REQUIREMENT » Could you express every line of the data below as a JSON list of strings, with one string per line and blank lines omitted?

==== MATERIAL PROVIDED ====

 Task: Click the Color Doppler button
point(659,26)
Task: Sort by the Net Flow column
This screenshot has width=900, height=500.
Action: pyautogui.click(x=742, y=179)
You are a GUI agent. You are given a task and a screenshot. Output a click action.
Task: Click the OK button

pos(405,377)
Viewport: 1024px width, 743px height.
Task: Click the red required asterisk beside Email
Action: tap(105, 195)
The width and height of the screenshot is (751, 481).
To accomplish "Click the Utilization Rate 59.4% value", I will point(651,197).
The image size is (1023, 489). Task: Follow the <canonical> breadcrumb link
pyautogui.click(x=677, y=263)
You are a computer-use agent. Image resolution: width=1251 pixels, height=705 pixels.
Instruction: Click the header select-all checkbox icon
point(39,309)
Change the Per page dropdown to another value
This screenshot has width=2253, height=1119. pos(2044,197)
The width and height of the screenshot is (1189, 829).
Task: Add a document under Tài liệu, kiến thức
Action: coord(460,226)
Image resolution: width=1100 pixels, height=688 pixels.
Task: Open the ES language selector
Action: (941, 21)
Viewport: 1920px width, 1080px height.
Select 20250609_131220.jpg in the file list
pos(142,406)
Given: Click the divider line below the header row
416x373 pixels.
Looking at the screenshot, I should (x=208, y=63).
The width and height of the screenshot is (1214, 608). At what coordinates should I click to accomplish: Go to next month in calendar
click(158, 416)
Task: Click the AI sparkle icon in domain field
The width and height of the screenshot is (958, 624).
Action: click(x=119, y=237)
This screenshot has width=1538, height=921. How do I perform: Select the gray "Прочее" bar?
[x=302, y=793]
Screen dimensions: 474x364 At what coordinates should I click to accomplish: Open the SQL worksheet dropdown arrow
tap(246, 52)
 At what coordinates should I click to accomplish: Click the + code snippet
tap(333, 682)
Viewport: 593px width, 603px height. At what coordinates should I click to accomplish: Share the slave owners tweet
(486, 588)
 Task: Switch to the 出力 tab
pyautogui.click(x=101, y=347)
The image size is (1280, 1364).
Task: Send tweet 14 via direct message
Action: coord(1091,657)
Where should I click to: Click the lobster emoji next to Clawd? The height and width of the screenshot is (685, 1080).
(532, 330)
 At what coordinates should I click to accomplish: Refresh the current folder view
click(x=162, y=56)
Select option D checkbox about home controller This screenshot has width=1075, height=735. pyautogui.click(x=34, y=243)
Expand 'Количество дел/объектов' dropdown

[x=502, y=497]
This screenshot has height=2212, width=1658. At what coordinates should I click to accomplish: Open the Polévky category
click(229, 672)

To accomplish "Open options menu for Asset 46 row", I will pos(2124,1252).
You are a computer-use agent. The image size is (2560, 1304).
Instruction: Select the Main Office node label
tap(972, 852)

====

COMPLETED EXERCISE »
[
  " Task: Click the Color Doppler button",
  "point(659,26)",
  "Task: Sort by the Net Flow column",
  "This screenshot has width=900, height=500.",
  "Action: pyautogui.click(x=742, y=179)",
  "You are a GUI agent. You are given a task and a screenshot. Output a click action.",
  "Task: Click the OK button",
  "pos(405,377)",
  "Viewport: 1024px width, 743px height.",
  "Task: Click the red required asterisk beside Email",
  "Action: tap(105, 195)",
  "The width and height of the screenshot is (751, 481).",
  "To accomplish \"Click the Utilization Rate 59.4% value\", I will point(651,197).",
  "The image size is (1023, 489). Task: Follow the <canonical> breadcrumb link",
  "pyautogui.click(x=677, y=263)",
  "You are a computer-use agent. Image resolution: width=1251 pixels, height=705 pixels.",
  "Instruction: Click the header select-all checkbox icon",
  "point(39,309)",
  "Change the Per page dropdown to another value",
  "This screenshot has width=2253, height=1119. pos(2044,197)",
  "The width and height of the screenshot is (1189, 829).",
  "Task: Add a document under Tài liệu, kiến thức",
  "Action: coord(460,226)",
  "Image resolution: width=1100 pixels, height=688 pixels.",
  "Task: Open the ES language selector",
  "Action: (941, 21)",
  "Viewport: 1920px width, 1080px height.",
  "Select 20250609_131220.jpg in the file list",
  "pos(142,406)",
  "Given: Click the divider line below the header row",
  "416x373 pixels.",
  "Looking at the screenshot, I should (x=208, y=63).",
  "The width and height of the screenshot is (1214, 608). At what coordinates should I click to accomplish: Go to next month in calendar",
  "click(158, 416)",
  "Task: Click the AI sparkle icon in domain field",
  "The width and height of the screenshot is (958, 624).",
  "Action: click(x=119, y=237)",
  "This screenshot has width=1538, height=921. How do I perform: Select the gray \"Прочее\" bar?",
  "[x=302, y=793]",
  "Screen dimensions: 474x364 At what coordinates should I click to accomplish: Open the SQL worksheet dropdown arrow",
  "tap(246, 52)",
  " At what coordinates should I click to accomplish: Click the + code snippet",
  "tap(333, 682)",
  "Viewport: 593px width, 603px height. At what coordinates should I click to accomplish: Share the slave owners tweet",
  "(486, 588)",
  " Task: Switch to the 出力 tab",
  "pyautogui.click(x=101, y=347)",
  "The image size is (1280, 1364).",
  "Task: Send tweet 14 via direct message",
  "Action: coord(1091,657)",
  "Where should I click to: Click the lobster emoji next to Clawd? The height and width of the screenshot is (685, 1080).",
  "(532, 330)",
  " At what coordinates should I click to accomplish: Refresh the current folder view",
  "click(x=162, y=56)",
  "Select option D checkbox about home controller This screenshot has width=1075, height=735. pyautogui.click(x=34, y=243)",
  "Expand 'Количество дел/объектов' dropdown",
  "[x=502, y=497]",
  "This screenshot has height=2212, width=1658. At what coordinates should I click to accomplish: Open the Polévky category",
  "click(229, 672)",
  "To accomplish \"Open options menu for Asset 46 row\", I will pos(2124,1252).",
  "You are a computer-use agent. The image size is (2560, 1304).",
  "Instruction: Select the Main Office node label",
  "tap(972, 852)"
]